Norweg na celowniku Zagłębia
LUBIN. Wyceniany na 300 tysięcy euro norweski pomocnik 26-letni Gjermund ASEN zawodnik Tromso otwiera wg. naszych informacji listę transferowych życzeń Zagłębia Lubin. - Powiedzmy, że jest jednym z kilku zawodników, którymi się interesujemy - tłumaczy Robert SADOWSKI, prezes Zagłębia.
Ale to daleko posunięta... dyplomacja transferowa. Wiemy iż ostatni mecz ligi norweskiej pomiędzy Brann Bergen a Tromso oglądali skauci Zagłębia. Nie trudno się domyśleć iż oglądali w akcji wspomnianego Gjermunda ASENA oraz mieli ochotę ponownie przyjrzeć się w akcji bramkarzowi Bergen Piotrowi LECIEJEWSKIEMU. Ten ostatni przesiedział jednak mecz na ławce rezerwowych.
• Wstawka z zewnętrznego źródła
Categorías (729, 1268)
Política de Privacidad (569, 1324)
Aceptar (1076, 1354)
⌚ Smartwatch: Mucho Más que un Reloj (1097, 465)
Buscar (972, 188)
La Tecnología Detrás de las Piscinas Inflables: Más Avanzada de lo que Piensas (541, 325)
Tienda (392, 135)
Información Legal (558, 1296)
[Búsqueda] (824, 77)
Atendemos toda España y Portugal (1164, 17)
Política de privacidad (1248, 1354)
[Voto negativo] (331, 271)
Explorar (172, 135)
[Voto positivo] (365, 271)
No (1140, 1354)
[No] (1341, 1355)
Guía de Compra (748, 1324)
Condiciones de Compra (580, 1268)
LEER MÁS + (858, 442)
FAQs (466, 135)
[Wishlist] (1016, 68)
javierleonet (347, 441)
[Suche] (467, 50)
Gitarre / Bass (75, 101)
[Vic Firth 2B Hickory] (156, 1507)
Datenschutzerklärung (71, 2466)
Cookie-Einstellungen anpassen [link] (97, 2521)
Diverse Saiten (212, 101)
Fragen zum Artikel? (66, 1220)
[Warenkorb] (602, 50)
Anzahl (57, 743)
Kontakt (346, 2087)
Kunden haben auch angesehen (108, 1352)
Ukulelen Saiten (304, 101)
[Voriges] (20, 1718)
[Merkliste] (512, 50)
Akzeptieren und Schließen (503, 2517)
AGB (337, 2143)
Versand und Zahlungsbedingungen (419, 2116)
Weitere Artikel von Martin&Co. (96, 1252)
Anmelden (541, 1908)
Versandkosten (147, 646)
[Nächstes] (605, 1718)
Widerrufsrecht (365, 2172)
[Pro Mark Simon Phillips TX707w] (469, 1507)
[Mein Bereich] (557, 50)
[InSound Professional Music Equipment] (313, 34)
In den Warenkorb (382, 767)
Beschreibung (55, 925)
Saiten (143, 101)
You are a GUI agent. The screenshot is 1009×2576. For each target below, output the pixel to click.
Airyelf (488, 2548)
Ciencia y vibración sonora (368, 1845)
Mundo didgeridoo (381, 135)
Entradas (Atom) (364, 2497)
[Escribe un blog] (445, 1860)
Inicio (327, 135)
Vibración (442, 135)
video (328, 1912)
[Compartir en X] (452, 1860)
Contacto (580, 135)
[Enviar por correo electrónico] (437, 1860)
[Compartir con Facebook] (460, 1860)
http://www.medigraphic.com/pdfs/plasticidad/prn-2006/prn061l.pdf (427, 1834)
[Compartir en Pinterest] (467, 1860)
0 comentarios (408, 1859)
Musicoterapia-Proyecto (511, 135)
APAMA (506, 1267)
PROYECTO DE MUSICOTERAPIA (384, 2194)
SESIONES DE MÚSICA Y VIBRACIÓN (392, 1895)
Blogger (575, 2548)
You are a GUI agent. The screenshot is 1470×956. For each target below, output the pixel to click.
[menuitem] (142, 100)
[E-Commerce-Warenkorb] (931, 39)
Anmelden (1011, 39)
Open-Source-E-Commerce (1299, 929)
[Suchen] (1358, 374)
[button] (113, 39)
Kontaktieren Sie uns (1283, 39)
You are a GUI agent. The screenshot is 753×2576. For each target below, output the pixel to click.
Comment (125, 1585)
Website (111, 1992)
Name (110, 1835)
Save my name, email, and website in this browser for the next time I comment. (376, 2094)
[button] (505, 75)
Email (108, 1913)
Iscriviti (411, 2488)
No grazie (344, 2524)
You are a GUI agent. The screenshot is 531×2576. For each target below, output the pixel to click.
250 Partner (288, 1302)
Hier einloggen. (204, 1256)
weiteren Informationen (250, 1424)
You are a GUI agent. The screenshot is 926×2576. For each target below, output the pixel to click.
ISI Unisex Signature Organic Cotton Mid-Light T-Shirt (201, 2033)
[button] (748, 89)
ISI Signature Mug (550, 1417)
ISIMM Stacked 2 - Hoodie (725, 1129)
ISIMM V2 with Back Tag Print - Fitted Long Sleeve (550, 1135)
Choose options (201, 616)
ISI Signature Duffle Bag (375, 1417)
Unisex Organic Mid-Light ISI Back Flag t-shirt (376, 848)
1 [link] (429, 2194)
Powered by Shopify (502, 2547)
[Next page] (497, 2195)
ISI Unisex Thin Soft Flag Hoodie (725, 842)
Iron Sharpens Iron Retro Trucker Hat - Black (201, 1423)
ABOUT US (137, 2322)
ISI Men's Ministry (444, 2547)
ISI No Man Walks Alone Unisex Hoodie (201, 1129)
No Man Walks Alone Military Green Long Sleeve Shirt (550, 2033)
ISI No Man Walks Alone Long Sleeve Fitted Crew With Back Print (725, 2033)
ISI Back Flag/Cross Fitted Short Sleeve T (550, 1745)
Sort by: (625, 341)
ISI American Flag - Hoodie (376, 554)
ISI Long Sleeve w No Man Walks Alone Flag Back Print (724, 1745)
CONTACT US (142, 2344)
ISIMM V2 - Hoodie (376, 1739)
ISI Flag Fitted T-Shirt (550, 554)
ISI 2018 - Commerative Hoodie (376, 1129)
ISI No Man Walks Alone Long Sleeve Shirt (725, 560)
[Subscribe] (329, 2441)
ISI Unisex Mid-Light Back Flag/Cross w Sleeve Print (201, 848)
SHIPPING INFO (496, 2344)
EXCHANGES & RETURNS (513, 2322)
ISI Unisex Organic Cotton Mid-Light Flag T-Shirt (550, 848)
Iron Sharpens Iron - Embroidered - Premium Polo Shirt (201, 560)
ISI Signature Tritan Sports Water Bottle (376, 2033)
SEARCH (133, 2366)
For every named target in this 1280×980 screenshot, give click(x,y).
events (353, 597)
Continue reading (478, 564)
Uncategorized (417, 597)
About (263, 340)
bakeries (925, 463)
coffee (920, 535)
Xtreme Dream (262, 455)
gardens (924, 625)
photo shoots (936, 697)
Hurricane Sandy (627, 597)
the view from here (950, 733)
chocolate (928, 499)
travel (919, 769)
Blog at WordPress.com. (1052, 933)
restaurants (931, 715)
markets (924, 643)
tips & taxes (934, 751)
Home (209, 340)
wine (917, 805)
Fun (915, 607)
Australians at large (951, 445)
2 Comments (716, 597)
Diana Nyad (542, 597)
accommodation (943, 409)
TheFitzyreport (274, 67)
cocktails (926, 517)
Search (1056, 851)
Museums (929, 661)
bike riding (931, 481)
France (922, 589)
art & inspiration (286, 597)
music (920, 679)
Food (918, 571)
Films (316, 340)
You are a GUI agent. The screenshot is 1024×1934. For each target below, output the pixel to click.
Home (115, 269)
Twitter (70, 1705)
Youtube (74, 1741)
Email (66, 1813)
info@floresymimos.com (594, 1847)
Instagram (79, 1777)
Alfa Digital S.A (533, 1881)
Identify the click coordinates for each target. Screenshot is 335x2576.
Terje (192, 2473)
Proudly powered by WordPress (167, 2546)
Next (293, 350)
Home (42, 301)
Wspomniany Gjermund Asen to piłkarz, który z 1 stycznia 2018 roku będzie zawodnikiem wolnym więc Miedziowi mogliby go nakłonić do grania w Polsce. Czy między Zagłębiem a zawodnikiem doszło do rozmów? Trudno powiedzieć w każdym razie potwierdzoną wiadomością jest to iż Asen miał oferty kontraktu ze strony innych norweskich klubów i wszystkie oferty... odrzucił.
Jak się wydaje Zagłębie ostatnimi czasy dość mocno penetruje skandynawski rynek piłkarski idąc jakby w ślady Lecha Poznań. Nie trudno się domyśleć, że w jakimś stopniu to efekt zatrudnienia w klubie na stanowisku dyrektora sportowego Dariusza Motały, który w przeszłości był menagerem Lecha Poznań. I był gorącym zwolennikiem sięgania po piłkarzy ze Skandynawii.
Czy w styczniu zarówno Asen, jak i Leciejewski pojawią się na treningach Zagłębia?